The other instance of their discernment we talked of happened some fifty years ago, when Chaka the Terrible was king of the Zulus. The political power of these Izinyanga had then reached a great height in Zululand, and they were in the habit of denouncing as witches—or rather wizards—one after the other of the king’s ministers and chieftains. It was difficult to put a stop to these wholesale murders, for the sympathy of the people was always on the side of the witch-finders, cruel though they were. At last the king thought of an expedient. He killed a bullock, and with his own hands smeared its blood over the royal hut in the dead of night. Next day he summoned a council, and announced that some one had been guilty of high treason in defiling the king’s hut with blood, and that, too, when it stood, apparently secure from outrage, in the very middle of the kraal. What was to be done? The Izinyanga were summoned, and commanded, on pain of death, to declare who was the criminal. This they were quite ready to do, and named without hesitation one after another the great inkosi who sat trembling around. But instead of dooming the wretched victim to death, the dénouement closely resembled that of the famous elegy: “The dog it was that died.” In other words, the witch-finders who named an inkosi heard to their astonishment that they were to be executed and the denounced victim kept alive. This went on for some time, until one, cleverer than the rest, and yet afraid of committing himself too much, rose up and said oracularly, “I smell the heavens above.” Chaka took this as a compliment, as well as a guess in the right direction, ordered all the remaining Izinyanga to be slain on the spot, and appointed the fortunate oracle to be his one and only witch-finder for ever after.

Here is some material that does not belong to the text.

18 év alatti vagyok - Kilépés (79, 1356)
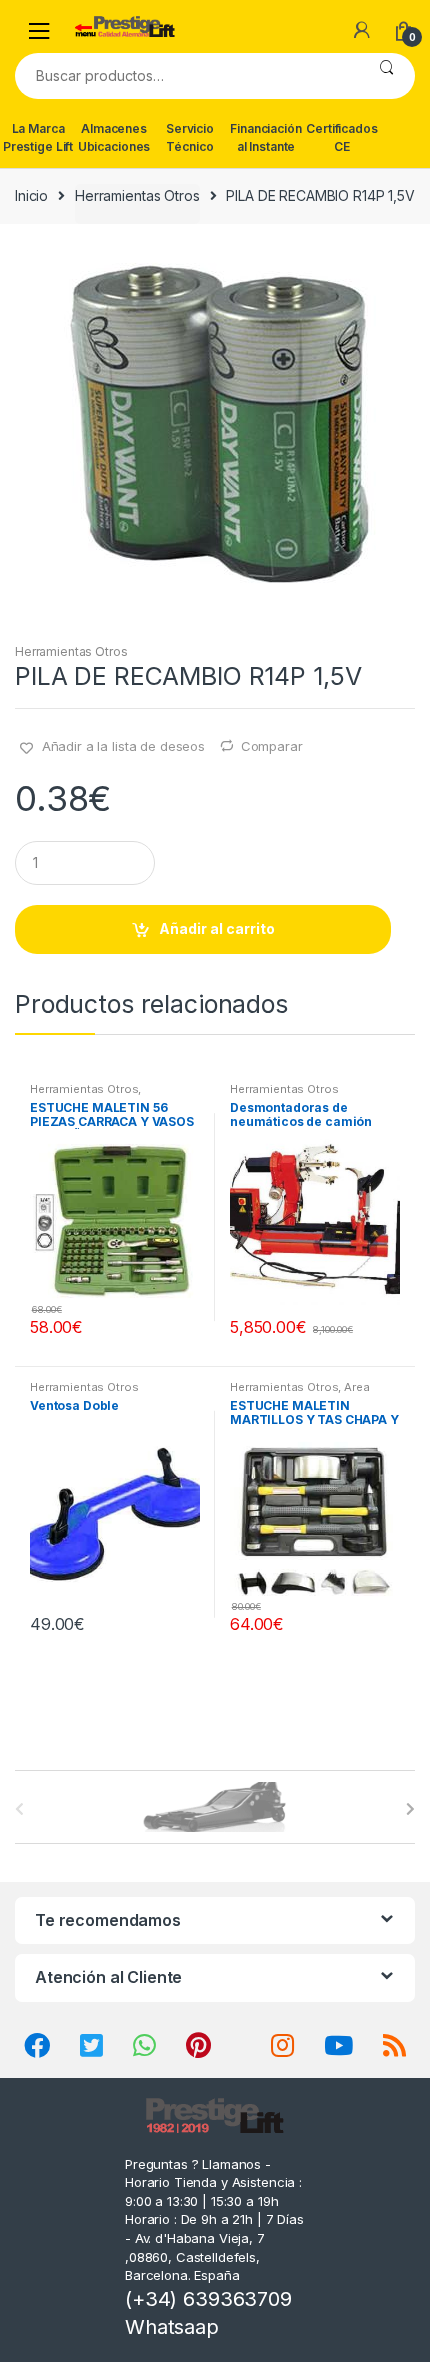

Chaka’s name will be remembered for many and many a day in Zululand and the provinces which border it by both black and white. In the first decade of this century, when Napoleon was mapping out Europe afresh with the bayonet for a stylus, and we were pouring out blood and money like water to check him here and there—at that very time Ranpehera in New Zealand and Chaka in Zululand were playing a precisely similar game. Here, Chaka had a wider field for his Alexander-like rage for conquest, and he and his wild warriors dashed over the land like a mountain-stream. No place was safe from him, and he was the terror of the unhappy first settlers. Even now his name brings a sense of uneasiness with it, for it is still a spell to rouse the warrior-spirit, which only sleeps in the breasts of his wild subjects across the border.